**PROMPT A**
Render the part of the records that opens with the line containing "The height and width of the screenshot is (404, 704)." and runs through the final line of the records as a Markdown table with the columns No. and Entry, omitting blank lines.

**EXTRACT TO READ**
-------------------------

It was hard to see through the turnip leaves, but it did seem the red noodle beans were getting bitter. So, I harvested most of the turnips, partly to let the beans have more light, then added the trellis supports for them to climb. They look like they’re just starting to throw out tendrils.

This bed also got grass clippings added to mulch between the remaining turnips, and between the turnip row and the beans. The daikon radish is looking good – the one survivor from the winter sowing is not only still blooming but starting to develop seed pods. We will have seeds to collect for next year. The onions along the radish side of the bed are looking good, but not to much the ones on the turnip side. Those might start doing better, now that most of the turnips were pulled and they’re no longer shaded out by large leaves.

There was one more bed to water in this area before I moved to the next beds I wanted to work on.

The first section was around the dwarf peas. I wanted to remove the netting, partly because it was a pain to get under it to collect ripe pea pods.

-------------------------

**ENTRIES SUPPLIED**
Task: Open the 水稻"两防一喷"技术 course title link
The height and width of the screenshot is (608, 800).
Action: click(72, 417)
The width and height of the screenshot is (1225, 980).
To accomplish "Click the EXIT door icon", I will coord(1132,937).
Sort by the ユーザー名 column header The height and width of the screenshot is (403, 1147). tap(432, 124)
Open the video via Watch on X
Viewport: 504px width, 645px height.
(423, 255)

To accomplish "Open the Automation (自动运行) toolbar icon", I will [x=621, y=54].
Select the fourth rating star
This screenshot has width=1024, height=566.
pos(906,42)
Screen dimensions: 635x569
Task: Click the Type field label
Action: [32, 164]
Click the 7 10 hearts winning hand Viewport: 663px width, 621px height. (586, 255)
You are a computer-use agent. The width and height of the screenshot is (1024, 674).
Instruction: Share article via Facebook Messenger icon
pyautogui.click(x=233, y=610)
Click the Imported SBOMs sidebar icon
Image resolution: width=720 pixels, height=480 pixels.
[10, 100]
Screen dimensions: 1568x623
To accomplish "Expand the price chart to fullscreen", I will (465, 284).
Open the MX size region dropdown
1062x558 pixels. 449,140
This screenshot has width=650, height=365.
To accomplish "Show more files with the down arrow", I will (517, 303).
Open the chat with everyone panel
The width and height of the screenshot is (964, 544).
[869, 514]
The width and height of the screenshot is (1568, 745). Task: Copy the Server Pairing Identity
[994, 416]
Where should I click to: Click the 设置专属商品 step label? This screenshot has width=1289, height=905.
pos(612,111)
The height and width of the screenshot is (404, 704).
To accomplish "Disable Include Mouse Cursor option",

-------------------------

**PROMPT B**
In the garden passage, what is the surviving daikon radish from the winter sowing starting to develop?

**ANSWER A**
| No. | Entry |
|---|---|
| 1 | The height and width of the screenshot is (404, 704). |
| 2 | To accomplish "Disable Include Mouse Cursor option", |

**ANSWER B**
Seed pods.